▸ Exercício: Segundo o artigo sobre a encíclica Dilexit nos, por que o primeiro capítulo considera necessário "voltar ao coração"? Explique em uma a três frases.

::: Artigo :::

“’Amou-nos’, diz São Paulo referindo-se a Cristo (Rm 8,37), para nos ajudar a descobrir que nada ‘será capaz de separar-nos’ desse amor (Rm 8,39)”. Assim começa a quarta Encíclica do Papa Francisco, intitulada a partir do incipit “Dilexit nos” e dedicada ao amor humano e divino do Coração de Jesus.
O amor de Cristo representado em seu santo Coração
Em uma sociedade – escreve o Papa –que vê a multiplicação de “várias formas de religiosidade sem referência a uma relação pessoal com um Deus de amor” (87), enquanto o cristianismo muitas vezes esquece “a ternura da fé, a alegria do serviço, o fervor da missão pessoa a pessoa” (88), o Papa Francisco propõe um novo aprofundamento sobre o amor de Cristo representado em seu santo Coração e nos convida a renovar nossa autêntica devoção, lembrando que no Coração de Cristo “encontramos todo o Evangelho” (89): É em seu Coração que “finalmente nos reconhecemos e aprendemos a amar” (30).
O mundo parece ter perdido seu coração
Francisco explica que, ao encontrar o amor de Cristo, “tornamo-nos capazes de tecer laços fraternos, de reconhecer a dignidade de cada ser humano e de cuidar juntos da nossa casa comum”, como ele nos convida a fazer em suas encíclicas sociais Laudato si’ e Fratelli tutti (217).
A importância de voltar ao coração
Aberta por uma breve introdução e dividida em cinco capítulos, a Encíclica sobre o culto ao Sagrado Coração de Jesus reúne, como anunciado em junho, “as preciosas reflexões de textos magisteriais precedentes e de uma longa história que remonta às Sagradas Escrituras, para repropor hoje, a toda a Igreja, esse culto carregado de beleza espiritual”.
O primeiro capítulo, “A importância do coração”, explica por que é necessário “voltar ao coração” em um mundo no qual somos tentados a “nos tornarmos consumistas insaciáveis e escravos na engrenagem de um mercado” (2). E faz isso analisando o que queremos dizer com “coração”: a Bíblia fala dele como um núcleo “que se esconde por detrás de todas as aparências” (4), um lugar onde “não conta o que mostramos exteriormente ou o que ocultamos, ali conta o que somos” (6). Ao coração conduzem as perguntas decisivas: que sentido quero dar à vida, às minhas escolhas e ações, quem sou diante de Deus (8).

::: Dados fornecidos :::

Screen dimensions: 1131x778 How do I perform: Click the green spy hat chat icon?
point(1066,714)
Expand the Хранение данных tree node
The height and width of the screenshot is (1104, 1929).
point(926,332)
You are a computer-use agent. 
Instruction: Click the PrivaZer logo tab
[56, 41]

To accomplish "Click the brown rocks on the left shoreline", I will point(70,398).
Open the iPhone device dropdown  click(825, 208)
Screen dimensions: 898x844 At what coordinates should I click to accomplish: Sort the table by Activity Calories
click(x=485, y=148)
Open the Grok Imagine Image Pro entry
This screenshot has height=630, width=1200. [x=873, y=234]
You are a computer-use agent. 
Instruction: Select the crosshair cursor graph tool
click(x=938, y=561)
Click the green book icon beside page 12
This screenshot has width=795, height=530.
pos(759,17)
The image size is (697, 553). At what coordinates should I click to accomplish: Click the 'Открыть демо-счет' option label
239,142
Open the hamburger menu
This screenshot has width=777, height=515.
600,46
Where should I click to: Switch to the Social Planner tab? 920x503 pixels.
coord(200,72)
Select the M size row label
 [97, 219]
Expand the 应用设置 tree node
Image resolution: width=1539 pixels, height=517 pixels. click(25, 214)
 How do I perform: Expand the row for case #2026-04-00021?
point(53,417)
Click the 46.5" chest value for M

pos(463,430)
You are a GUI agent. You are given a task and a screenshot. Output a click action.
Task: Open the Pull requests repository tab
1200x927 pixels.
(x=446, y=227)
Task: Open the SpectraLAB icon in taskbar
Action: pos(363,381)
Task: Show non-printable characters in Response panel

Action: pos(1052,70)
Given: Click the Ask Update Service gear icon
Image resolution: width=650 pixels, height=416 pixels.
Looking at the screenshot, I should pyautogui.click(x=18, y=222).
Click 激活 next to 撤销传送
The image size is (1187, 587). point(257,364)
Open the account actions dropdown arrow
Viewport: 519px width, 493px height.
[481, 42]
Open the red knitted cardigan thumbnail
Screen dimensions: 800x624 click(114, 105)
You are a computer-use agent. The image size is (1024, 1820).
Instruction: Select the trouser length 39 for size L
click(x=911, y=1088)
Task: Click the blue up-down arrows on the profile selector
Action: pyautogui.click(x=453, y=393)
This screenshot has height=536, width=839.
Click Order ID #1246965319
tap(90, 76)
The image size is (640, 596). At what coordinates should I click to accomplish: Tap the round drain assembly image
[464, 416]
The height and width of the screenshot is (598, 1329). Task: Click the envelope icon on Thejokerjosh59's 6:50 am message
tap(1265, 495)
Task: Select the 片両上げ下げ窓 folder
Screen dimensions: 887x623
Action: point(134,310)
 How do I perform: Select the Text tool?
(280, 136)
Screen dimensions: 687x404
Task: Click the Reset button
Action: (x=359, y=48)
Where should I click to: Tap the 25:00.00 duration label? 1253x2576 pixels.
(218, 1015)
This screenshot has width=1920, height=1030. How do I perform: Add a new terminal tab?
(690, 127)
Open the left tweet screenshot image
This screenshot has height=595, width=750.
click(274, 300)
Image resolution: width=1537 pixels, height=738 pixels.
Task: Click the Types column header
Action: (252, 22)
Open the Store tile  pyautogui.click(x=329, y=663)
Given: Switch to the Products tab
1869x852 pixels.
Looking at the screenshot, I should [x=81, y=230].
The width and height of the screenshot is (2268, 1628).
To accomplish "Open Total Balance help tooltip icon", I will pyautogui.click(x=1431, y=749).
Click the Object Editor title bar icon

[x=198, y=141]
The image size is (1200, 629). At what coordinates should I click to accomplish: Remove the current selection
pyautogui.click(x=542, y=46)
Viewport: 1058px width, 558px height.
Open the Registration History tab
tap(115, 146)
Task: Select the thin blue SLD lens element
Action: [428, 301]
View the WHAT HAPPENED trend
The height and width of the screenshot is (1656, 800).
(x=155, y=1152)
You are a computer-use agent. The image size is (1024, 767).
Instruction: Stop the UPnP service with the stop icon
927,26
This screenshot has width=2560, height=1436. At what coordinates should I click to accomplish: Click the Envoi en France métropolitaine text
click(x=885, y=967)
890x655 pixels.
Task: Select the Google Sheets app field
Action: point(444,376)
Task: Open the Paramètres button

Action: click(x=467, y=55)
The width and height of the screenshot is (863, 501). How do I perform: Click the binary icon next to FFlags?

:::

▸ Resposta: Porque vivemos em um mundo no qual somos tentados a "nos tornarmos consumistas insaciáveis e escravos na engrenagem de um mercado".